+++ INPUT

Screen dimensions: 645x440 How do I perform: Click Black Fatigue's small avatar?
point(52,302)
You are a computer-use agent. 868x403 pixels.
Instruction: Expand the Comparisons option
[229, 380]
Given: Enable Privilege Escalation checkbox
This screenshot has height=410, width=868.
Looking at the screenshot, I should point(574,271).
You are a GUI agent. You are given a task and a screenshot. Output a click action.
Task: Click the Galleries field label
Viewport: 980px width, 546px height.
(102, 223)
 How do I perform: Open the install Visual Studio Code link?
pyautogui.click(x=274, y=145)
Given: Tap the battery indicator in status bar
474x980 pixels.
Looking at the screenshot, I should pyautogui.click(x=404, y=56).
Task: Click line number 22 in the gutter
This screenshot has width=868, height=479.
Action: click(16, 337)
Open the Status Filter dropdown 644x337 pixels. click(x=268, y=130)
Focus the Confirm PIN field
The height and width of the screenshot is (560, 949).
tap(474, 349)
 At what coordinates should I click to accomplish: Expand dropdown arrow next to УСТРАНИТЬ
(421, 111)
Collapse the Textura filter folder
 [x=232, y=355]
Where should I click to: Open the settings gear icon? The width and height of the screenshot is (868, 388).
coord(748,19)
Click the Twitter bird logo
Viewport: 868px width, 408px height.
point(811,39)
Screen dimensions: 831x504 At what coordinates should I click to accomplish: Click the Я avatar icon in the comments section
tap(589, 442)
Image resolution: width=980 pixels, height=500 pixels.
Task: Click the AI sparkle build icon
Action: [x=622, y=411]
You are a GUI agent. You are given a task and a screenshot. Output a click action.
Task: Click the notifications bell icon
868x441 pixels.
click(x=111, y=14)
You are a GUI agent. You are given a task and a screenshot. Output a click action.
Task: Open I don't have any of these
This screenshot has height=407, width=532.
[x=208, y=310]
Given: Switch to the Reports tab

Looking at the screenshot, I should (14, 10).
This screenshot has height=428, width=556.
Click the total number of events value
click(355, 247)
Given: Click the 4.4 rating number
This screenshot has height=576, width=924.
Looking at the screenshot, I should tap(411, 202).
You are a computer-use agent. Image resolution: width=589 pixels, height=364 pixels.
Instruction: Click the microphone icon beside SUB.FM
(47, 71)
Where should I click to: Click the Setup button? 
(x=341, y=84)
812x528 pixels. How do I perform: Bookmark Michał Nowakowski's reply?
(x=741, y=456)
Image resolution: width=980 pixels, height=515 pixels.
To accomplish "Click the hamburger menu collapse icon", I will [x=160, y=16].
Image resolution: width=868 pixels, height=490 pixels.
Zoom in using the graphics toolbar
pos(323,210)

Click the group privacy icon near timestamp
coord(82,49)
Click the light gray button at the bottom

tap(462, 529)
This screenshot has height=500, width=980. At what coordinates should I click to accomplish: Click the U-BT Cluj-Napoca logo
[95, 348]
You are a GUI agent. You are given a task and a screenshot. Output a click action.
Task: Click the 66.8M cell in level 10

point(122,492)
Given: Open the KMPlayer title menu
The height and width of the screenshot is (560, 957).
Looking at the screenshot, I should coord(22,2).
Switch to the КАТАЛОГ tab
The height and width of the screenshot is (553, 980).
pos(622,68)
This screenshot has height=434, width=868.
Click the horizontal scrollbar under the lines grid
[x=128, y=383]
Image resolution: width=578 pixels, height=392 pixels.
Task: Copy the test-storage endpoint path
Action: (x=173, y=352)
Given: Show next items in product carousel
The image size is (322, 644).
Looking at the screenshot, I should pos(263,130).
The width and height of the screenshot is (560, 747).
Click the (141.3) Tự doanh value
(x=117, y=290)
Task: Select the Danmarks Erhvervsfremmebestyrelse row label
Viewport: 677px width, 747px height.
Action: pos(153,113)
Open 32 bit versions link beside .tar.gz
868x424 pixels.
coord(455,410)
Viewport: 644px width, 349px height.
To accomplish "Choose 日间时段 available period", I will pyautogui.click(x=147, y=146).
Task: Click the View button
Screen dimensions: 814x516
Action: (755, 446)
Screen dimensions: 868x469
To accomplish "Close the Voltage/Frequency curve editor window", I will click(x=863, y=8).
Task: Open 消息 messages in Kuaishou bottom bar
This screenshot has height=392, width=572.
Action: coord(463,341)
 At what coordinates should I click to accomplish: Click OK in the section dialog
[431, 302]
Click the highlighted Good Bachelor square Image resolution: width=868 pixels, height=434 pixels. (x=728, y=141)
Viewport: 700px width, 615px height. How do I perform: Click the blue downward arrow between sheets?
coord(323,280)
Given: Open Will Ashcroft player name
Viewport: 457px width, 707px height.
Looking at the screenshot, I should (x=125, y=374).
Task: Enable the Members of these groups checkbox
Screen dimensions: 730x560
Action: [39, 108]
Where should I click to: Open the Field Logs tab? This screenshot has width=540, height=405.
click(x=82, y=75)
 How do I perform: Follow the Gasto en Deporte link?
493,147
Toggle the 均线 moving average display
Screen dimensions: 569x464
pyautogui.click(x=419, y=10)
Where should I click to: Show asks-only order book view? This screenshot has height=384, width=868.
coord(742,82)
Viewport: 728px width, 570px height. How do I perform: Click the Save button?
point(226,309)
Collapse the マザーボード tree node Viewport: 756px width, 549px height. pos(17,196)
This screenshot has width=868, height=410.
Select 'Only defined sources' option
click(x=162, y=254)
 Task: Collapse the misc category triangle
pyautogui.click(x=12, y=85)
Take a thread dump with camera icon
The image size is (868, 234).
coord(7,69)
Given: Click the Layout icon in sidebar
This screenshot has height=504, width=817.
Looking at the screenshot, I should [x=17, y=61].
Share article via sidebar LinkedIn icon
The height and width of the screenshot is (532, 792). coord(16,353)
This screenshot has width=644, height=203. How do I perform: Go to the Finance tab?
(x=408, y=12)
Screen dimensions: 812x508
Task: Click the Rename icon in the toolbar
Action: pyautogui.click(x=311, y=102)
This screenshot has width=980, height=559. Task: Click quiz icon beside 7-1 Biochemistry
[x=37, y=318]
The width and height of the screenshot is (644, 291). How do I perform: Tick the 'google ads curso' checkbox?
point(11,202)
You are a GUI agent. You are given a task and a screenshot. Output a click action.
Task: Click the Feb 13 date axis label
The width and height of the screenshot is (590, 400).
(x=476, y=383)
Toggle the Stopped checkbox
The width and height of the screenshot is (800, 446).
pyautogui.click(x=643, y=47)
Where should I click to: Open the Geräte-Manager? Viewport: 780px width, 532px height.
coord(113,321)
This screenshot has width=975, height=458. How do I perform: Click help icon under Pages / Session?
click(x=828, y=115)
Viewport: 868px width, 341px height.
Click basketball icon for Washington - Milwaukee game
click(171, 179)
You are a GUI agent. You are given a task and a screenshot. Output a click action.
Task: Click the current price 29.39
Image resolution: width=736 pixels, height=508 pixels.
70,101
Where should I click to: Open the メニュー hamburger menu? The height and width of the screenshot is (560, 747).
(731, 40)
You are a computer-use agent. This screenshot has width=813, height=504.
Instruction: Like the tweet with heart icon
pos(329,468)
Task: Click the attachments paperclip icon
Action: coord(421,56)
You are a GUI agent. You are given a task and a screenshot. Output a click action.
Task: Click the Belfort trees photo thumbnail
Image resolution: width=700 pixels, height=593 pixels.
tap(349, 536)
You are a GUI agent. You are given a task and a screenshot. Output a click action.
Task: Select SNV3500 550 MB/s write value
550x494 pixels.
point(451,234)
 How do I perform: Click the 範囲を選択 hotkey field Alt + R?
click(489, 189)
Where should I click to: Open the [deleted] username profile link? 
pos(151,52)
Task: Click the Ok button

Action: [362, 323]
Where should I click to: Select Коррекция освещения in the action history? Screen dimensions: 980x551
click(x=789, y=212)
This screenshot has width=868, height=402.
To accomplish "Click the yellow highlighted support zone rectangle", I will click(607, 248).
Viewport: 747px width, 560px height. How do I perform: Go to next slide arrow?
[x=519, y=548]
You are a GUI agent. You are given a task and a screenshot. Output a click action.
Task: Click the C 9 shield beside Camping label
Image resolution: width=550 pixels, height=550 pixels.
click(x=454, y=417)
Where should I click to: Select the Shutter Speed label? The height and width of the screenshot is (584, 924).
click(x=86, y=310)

++++++

WORK ITEM. Repeat, exactly as they stand above, the lines from the line with "Given: Switch to the Reports tab" to the line with "Open 32 bit versions link beside .tar.gz", both lines included.

ANSWER TO THIS EXERCISE.
Given: Switch to the Reports tab

Looking at the screenshot, I should (14, 10).
This screenshot has height=428, width=556.
Click the total number of events value
click(355, 247)
Given: Click the 4.4 rating number
This screenshot has height=576, width=924.
Looking at the screenshot, I should tap(411, 202).
You are a computer-use agent. Image resolution: width=589 pixels, height=364 pixels.
Instruction: Click the microphone icon beside SUB.FM
(47, 71)
Where should I click to: Click the Setup button? 
(x=341, y=84)
812x528 pixels. How do I perform: Bookmark Michał Nowakowski's reply?
(x=741, y=456)
Image resolution: width=980 pixels, height=515 pixels.
To accomplish "Click the hamburger menu collapse icon", I will [x=160, y=16].
Image resolution: width=868 pixels, height=490 pixels.
Zoom in using the graphics toolbar
pos(323,210)

Click the group privacy icon near timestamp
coord(82,49)
Click the light gray button at the bottom

tap(462, 529)
This screenshot has height=500, width=980. At what coordinates should I click to accomplish: Click the U-BT Cluj-Napoca logo
[95, 348]
You are a GUI agent. You are given a task and a screenshot. Output a click action.
Task: Click the 66.8M cell in level 10

point(122,492)
Given: Open the KMPlayer title menu
The height and width of the screenshot is (560, 957).
Looking at the screenshot, I should coord(22,2).
Switch to the КАТАЛОГ tab
The height and width of the screenshot is (553, 980).
pos(622,68)
This screenshot has height=434, width=868.
Click the horizontal scrollbar under the lines grid
[x=128, y=383]
Image resolution: width=578 pixels, height=392 pixels.
Task: Copy the test-storage endpoint path
Action: (x=173, y=352)
Given: Show next items in product carousel
The image size is (322, 644).
Looking at the screenshot, I should pos(263,130).
The width and height of the screenshot is (560, 747).
Click the (141.3) Tự doanh value
(x=117, y=290)
Task: Select the Danmarks Erhvervsfremmebestyrelse row label
Viewport: 677px width, 747px height.
Action: pos(153,113)
Open 32 bit versions link beside .tar.gz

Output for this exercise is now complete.